INSTRUCTIONS ▸
1/ From the essay about an unexpected pregnancy and foster care, list every person mentioned by name.
2/ Pick up the essay about an unexpected pregnancy and foster care after its final sentence and carry it forward.

:: DOCUMENT EXTRACT ::

When I drove home from Target, after learning I was unexpectedly pregnant, I kept the positive pregnancy test in my lap so I could re-examine it at every stoplight, verifying its reality (I was almost certain I had imagined one of those lines).
Alone in the car (unless you count the half a dozen butterflies in my stomach) (oh, and the little baby in utero), "Me!" by Taylor Swift came on XM. Normally, I would have changed the station (my feelings about that song could have been summed up in that one tweet that said, "Brendon Urie may write sins but this song's a tragedy."). Now inextricably linked with my unborn child, however, it would henceforth be known as The Most Special Song Of All Time.
As soon as I shared the news with Joe (that's another story for another day), I immediately asked him (heart pounding in my throat for fear of what his response would be), "We can still move forward with our foster placement, right?" In that celebratory moment, he told me: yes, of course we can. I sighed with relief.
But it wasn't long after that that it became clear I'd suffer again from hyperemesis this pregnancy -- something that debilitates me for months and renders me almost entirely useless both domestically and professionally....not exactly the ideal conditions for assuming the role of caregiver-to-a-child-of-trauma. How, for example, do you baby-wear when you're spending the afternoon with your cheek pressed against the soothing tile of the bathroom floor? How do you hold and comfort a child when your own arms are seeking comfort from the familiar chill of the cold porcelain toilet bowl? Many mornings, I'd text a co-worker from the floor of the shower, asking her to cover for me as I showed up late for work yet again; suffice it to say, I wasn't in a position to appear in court or meet with birth parents.
In fact, the less I was able to meet the basic needs of our biological 2-year-old, the more I succumbed to the reality that we just couldn't accept a foster placement anytime soon.

:::
:: DATA FOR REVIEW ::

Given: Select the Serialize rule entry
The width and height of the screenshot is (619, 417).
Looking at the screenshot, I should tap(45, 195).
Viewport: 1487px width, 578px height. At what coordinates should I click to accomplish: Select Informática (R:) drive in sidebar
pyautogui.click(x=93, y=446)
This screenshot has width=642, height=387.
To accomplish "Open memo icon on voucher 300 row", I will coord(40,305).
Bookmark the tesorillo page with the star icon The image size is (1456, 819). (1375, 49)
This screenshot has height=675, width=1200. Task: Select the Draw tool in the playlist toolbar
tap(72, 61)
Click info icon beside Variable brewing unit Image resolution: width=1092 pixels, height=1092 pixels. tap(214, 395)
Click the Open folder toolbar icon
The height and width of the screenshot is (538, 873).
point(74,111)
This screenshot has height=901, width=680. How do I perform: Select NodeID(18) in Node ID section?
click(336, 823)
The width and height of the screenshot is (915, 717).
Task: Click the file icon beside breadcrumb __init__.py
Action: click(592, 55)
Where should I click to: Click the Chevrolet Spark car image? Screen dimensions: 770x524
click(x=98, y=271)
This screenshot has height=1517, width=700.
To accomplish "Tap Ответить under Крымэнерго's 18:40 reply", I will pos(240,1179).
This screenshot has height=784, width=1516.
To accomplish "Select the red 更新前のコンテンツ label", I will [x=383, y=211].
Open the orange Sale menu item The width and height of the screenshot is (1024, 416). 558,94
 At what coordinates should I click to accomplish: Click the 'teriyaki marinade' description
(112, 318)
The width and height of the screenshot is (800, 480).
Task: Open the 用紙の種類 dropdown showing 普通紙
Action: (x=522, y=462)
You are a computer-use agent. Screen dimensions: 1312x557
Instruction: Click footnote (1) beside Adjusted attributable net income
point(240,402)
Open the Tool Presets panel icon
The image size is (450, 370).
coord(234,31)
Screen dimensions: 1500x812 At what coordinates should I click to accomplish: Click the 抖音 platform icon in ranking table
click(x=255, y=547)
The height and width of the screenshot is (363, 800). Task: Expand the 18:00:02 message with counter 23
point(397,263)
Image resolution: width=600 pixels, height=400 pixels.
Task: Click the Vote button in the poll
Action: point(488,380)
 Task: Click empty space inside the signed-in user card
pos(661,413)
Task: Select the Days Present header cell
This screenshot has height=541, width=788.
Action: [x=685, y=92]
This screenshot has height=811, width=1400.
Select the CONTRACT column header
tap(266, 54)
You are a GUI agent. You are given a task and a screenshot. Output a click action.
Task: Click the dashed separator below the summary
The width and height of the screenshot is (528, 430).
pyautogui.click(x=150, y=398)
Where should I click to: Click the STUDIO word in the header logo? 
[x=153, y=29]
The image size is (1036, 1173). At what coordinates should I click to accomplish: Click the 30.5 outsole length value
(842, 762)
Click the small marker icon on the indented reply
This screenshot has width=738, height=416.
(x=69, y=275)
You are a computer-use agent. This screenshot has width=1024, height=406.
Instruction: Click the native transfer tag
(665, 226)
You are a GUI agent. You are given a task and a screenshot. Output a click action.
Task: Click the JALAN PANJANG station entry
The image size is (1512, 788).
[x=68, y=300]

:::

ANSWERS TO THIS EXERCISE ▸
1/ Taylor Swift, Brendon Urie, Joe

2/
I avoided our case worker's calls for days at a time; I couldn't bring myself to tell her we were backing out. After all, we'd made it this far -- 6 months of paperwork, interviews, meetings, trainings, and for what? What was the point?
I'm the kind of person that needs there to have been a point.
Now that our baby is here, of course I understand that everything is as it should be. But there are still moments that I fall prey to that inner struggle; if we hadn't conceived a child, we would have been able to give a safe, loving home (however temporary) to a child in need. We brought a child into the world to love and support for life, but there was, in theory, a child who already existed who needed the same (if not more) from us. Who were we to deny them that?
If I allow myself to think on this long enough, I begin to feel selfish, irresponsible, unreliable, cowardly, and above all else: guilty.
I'm not sure I'll ever know why the events unfolded the way that they did. All I know is that I love our infant -- born of the aforementioned unexpected pregnancy -- and I will love our foster kid(s) whenever we return to fostering later on in our lives. I know it will play a role in our family's story, I just don't know when.
And until then, I'll still keep smiling to myself -- that giddy feeling when you know a secret that you can't wait to tell -- every time I hear Taylor Swift's "Me!"